Down the stretch they come!

By ANNE KAZMIERCZAK
Register Reporter

Like any athlete looking to a big event, participants in Allen County Fair’s fabled dryland turtle race begin preparing months in advance.
However, you won’t find them running treadmills or climbing stairs. Instead these exuberant racers are off to the fields, in search of dryland turtles.
The predominant species in the race was Kansas’ own state reptile, the ornate box turtle. One wood turtle, more properly called a three-toed box turtle, also was an entrant.

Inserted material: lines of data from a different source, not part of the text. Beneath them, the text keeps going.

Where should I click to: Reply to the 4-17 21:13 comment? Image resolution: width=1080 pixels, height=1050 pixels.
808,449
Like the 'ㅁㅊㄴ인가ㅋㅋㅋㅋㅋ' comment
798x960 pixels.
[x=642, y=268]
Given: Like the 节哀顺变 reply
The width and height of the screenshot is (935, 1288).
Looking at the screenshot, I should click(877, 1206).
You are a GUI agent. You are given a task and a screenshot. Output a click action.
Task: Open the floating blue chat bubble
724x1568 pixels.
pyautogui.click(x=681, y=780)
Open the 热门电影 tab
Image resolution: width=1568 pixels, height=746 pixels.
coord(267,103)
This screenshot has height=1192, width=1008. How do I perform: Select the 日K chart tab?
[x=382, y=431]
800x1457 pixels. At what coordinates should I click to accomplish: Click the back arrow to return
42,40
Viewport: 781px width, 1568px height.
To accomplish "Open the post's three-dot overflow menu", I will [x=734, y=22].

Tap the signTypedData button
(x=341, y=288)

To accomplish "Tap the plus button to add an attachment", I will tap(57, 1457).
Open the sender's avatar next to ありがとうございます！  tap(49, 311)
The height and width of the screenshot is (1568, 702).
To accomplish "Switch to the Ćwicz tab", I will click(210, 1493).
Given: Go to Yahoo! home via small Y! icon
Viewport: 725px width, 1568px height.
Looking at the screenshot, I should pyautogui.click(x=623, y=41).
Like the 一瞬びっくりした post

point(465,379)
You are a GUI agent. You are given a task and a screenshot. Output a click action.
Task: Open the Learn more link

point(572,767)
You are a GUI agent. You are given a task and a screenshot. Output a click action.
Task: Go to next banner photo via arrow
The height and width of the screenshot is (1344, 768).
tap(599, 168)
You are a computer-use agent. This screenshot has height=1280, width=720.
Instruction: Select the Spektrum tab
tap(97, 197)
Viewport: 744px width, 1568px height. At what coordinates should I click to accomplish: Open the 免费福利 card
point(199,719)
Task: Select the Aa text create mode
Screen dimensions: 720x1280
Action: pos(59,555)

Becky Robb, supervisor of the baby barn, said her family starts gathering all the turtles they find “about April, and we keep them for this because a lot of kids can’t find turtles and this way they get to take part in the fun.”
Fun it was. Adults and youngsters alike smiled and cheered as the ready racers scuttled from their starting pen onto blazing hot as-phalt.
The heat was a concern to fair board member Johnny Womack, who got down on the surface to see just how hot it was.
“Then I realized turtles live on hot sand and rocks, so I figured it was okay,” he said.
Indeed, the impetus to move for these local reptiles may have been the similarity in surface to all those roads that turtles cross. Roadways, it turns out, were the most common spot for turtle hunters to find their prey. The other spot was neighborhood fields.
Five-year-old Brett Willis said, “I found one on the road and one on the farm on the rocks.” He brought one turtle with him to the race, “but the other one crawled on the grass fast.”
His dad, Dan, said they had to do some online research to learn what to feed the turtles.
They learned they like vegetation and insects. “We’ve been feeding him strawberries,” Brett said.
The Willises also learned how to sex the turtles: males have red eyes, while females eyes are dark.
Brennen Nuessen’s turtle likes peppers and bananas, he said. He also got a Pop-Tart before the race. But “we didn’t train him or anything like that,” Brennen said.
Brennen’s family has been participating in turtle races “since we were kids,” his uncle, Michael Clark, said.
Brennen’s mom, Brandi Grisier, was more specific. “We started when I was four. I’m 24 now,” she said.
When Clark outgrew racing, he began volunteering at the fair.
Katie Robb also is a turtle race volunteer. She said people have their own superstitions about which turtles move fastest.
“Some people like smaller turtles because they think they go faster,” she said. “We’ve had them enter a baby that was the size of a quarter.”
The race, sponsored by Mid-West Fertilizer, gave cash awards for the top three placers in three age classes, and a medal to the overall champion box turtle.
Dillon Slaven won first in the one- to six-year-old category, Colton Eck in the seven- to 10-year-old category and Kolbyn Allen took first among 11- to 14-year-olds.
Colton ECU’s turtle was the grand champion.